By completing this assignment, you will gain skills relating to

  • Strings and text files
  • Writing and using your own classes
  • Using complex data structures (i.e., lists, sets and dictionaries)
  • Testing code and developing test cases; adhering to specifications

Tasks

TASK 1

Implement a class Country that holds the information about a single country; name the file country.py.

  1. Instance Variables

    • name: The name of the country (string)
    • population: The population in the country (string)
    • area: The area of the country (string)
    • continent: The name of the continent to which the country belongs (string)

    Note: the instance variable population and area can be left as strings for this assignment as there are not specific computations involving either. The update program just needs to update these values and save them to a file.

  2. Methods

    • Constructor, init(self, name, pop, area, continent)
    • Getter Methods: getName, getPopulation, getArea, getContinent
    • Setter Methods: setPopulation, setArea, setContinent
    • def __repr__ (self): generates a string representation for class objects.

    Example of output from __repr__

        Name (pop: population value, size: area value) in Continent 
        e.g., Nigeria (pop: 11723456, size: 324935) in Africa
    

    Test all your classes and methods before moving to the next section. Feel free to create other helper methods if necessary.

TASK 2

Implement a class called CountryCatalogue; name the file catalogue.py. This class will use a file to build the data structures to hold the information about countries. The file data.txt contains information about a number of countries. An example of the data file is:

Country|Continent|Population|Area 
Brazil|South America|193,364,000|8,511,965 
Canada|North America|34,207,000|9,976,140 
China|Asia|1,339,190,000|9,596,960
Colombia||48,654,392|1,090,909 
Egypt|Africa|93,383,574|

Notice that:

  • There is a header line: “Country|Continent|Population|Area”. This is really for information purpose for the data file; it is a reminder of the format of the data in the file.
  • The file consists of “records” for each country – one per line with the information as described in the header line.
  • The different “fields” of each “record” are separated by vertical bars, “|”.
  • A field (except for country name) may be missing (see Colombia and Egypt) but the record will still have the three vertical bars.
  1. instance variable:

    • countryCat: This is a collection of countries, i.e., each member is an object of the class Country. The collection could be a set, dictionary or list. It is important that the collection store objects of type Country.

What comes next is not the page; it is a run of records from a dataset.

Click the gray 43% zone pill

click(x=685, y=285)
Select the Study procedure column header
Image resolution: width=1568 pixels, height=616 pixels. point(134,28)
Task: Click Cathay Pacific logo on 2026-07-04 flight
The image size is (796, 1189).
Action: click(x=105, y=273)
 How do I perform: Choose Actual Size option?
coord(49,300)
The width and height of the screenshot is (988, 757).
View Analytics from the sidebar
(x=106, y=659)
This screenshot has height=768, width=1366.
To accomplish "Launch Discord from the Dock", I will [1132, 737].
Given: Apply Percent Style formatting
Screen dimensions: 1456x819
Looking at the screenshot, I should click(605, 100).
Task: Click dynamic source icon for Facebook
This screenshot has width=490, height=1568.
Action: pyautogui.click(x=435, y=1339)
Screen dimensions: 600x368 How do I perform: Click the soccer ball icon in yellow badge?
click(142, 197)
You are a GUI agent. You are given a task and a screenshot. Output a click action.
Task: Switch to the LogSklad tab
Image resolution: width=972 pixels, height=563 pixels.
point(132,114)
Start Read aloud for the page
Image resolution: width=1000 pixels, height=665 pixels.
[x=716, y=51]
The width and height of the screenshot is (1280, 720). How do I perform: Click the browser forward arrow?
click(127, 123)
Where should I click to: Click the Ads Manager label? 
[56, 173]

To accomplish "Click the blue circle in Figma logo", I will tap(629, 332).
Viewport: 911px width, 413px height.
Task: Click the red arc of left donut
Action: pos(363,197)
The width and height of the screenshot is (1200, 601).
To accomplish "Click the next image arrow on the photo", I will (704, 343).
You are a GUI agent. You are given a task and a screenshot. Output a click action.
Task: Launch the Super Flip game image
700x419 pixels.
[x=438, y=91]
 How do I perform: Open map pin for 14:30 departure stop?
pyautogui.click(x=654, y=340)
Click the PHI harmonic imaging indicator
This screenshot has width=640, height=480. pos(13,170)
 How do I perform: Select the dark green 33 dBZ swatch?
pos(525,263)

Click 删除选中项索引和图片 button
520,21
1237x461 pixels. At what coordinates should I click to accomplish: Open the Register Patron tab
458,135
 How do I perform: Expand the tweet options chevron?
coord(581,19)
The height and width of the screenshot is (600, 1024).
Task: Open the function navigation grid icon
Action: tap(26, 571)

    You may add other instance variables as you see fit.

  2. Methods

    • Constructor, __init__ (self, countryFile)

      The constructor method will take a single parameter (besides “self”) that is the name of the file that contains the information about each country. The constructor will use the data in the file to construct the data structure countryCat. Sample data files has been provided: data.txt and data2.txt. [Note: Both files have headers and these files are meant for you to test your program; they may NOT be the same used to evaluate your solution.]

    • Setter Methods: setPopulationOfCountry, setAreaOfCountry, setContinentOfCountry

    • findCountry(self,country)

      Given a country object (that is, an object of the Country class), this methods checks to see if that country object is in countryCat . If it is, it just returns the country object, but if it is not, it returns the null object NONE.

    • addCountry(self,countryName,pop,area,cont)

      Given the name, population, area and continent of a country, this method adds a new country to countryCat; it should only be added if the country does not exist in countryCat . The method should return True if the operation is successful (country successfully added), or False if it is not, e.g. the country they entered already exists.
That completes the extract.